Nature Index metrics

There are four measures provided by the Nature Index to track affiliation data. The simplest is the article count (AC). A country or institution is given an AC of 1 for each article that has at least one author from that country or institution. This is the case whether an article has one or a hundred authors, and it means that the same article can contribute to the AC of multiple countries or institutions.

To get a sense of a country or institution's contribution to an article, and to remove the possibility of counting articles more than once, the Nature Index uses the fractional count (FC), which takes into account the relative contribution of each author to an article. The total FC available per paper is 1, which is shared between all authors under the assumption that each contributed equally.
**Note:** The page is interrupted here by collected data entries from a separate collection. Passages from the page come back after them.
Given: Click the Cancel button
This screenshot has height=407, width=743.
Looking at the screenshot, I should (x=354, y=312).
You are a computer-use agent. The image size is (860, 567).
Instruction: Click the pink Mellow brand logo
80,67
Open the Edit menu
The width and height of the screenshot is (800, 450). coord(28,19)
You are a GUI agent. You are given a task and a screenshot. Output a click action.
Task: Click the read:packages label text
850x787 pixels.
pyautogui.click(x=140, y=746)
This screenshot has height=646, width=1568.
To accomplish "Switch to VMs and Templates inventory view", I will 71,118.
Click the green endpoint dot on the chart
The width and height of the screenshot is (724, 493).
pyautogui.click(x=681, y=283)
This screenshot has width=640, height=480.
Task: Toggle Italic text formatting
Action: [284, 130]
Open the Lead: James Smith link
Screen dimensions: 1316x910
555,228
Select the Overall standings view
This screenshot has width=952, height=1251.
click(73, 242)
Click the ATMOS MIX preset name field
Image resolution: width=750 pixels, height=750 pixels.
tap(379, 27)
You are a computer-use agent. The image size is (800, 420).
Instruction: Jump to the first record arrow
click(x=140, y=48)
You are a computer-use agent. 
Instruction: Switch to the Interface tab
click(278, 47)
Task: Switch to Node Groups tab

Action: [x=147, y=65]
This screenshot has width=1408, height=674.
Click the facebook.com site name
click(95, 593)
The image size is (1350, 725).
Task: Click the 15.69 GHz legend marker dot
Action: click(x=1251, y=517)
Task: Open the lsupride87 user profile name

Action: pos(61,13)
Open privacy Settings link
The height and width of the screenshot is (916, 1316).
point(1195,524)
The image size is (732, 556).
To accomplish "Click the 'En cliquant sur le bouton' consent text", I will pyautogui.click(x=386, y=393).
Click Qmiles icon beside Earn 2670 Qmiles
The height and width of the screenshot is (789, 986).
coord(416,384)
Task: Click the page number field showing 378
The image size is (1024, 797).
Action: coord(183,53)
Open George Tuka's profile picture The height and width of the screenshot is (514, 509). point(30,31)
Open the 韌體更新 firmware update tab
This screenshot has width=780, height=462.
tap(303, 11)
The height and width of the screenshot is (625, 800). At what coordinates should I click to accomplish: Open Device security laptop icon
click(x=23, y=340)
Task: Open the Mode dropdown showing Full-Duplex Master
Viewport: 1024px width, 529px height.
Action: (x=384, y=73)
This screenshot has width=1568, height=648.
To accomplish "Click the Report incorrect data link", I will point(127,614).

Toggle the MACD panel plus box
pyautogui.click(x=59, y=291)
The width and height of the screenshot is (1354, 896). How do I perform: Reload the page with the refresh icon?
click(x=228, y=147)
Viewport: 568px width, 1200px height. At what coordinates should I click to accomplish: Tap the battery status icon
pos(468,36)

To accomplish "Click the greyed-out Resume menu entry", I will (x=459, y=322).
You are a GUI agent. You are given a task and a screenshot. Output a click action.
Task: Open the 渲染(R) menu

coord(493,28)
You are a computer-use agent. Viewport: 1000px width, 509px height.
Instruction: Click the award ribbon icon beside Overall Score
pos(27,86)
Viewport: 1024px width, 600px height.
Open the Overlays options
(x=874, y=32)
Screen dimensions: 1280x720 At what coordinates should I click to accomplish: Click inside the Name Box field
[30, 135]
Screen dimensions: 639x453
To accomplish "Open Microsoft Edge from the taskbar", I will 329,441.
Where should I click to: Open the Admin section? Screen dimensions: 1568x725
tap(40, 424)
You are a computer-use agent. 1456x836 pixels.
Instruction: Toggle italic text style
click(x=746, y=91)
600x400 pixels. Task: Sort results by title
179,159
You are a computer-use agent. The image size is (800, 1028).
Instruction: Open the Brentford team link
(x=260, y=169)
For instance, a paper with 10 authors means that each author receives an FC of 0.1. For authors who have joint affiliations, the individual FC is then split equally between each affiliation.

The third measure used is the weighted fractional count (WFC), which applies a weighting to the FC to adjust for the over-representation of papers in astronomy and astrophysics. The four journals in these disciplines publish about 50% of all papers in international journals in this field — approximately five times the equivalent percentage for other fields. Therefore, although the data for astronomy and astrophysics are compiled in the same way as for all other disciplines, articles from these journals are assigned one-fifth the weight of other articles (i.e., the FC is multiplied by 0.2 to derive the WFC).

The total FC or WFC for an institution is calculated by summing the FC or WFC for individual authors. The process is similar for countries, although complicated by the fact that some institutions have overseas labs that will be counted towards their host country totals. What's more, there is great variability in the way authors present their affiliations. Every effort is made to count affiliations consistently, with a background of reasonable assumptions.

The fourth metric is collaboration score. When evaluating the collaborative effort of an individual institution or country, an average collaboration score is derived. This is the average of the FCs for all the bilateral relationships for that institution or country. If institution A has relationships with two others, B and C, then the collaboration score is average of the FC for A + B and A + C.

When assessing the collaborative effort between two institutions, or two countries, a bilateral collaboration score can be measured. This is the sum of the FCs from papers with authors from both institutions.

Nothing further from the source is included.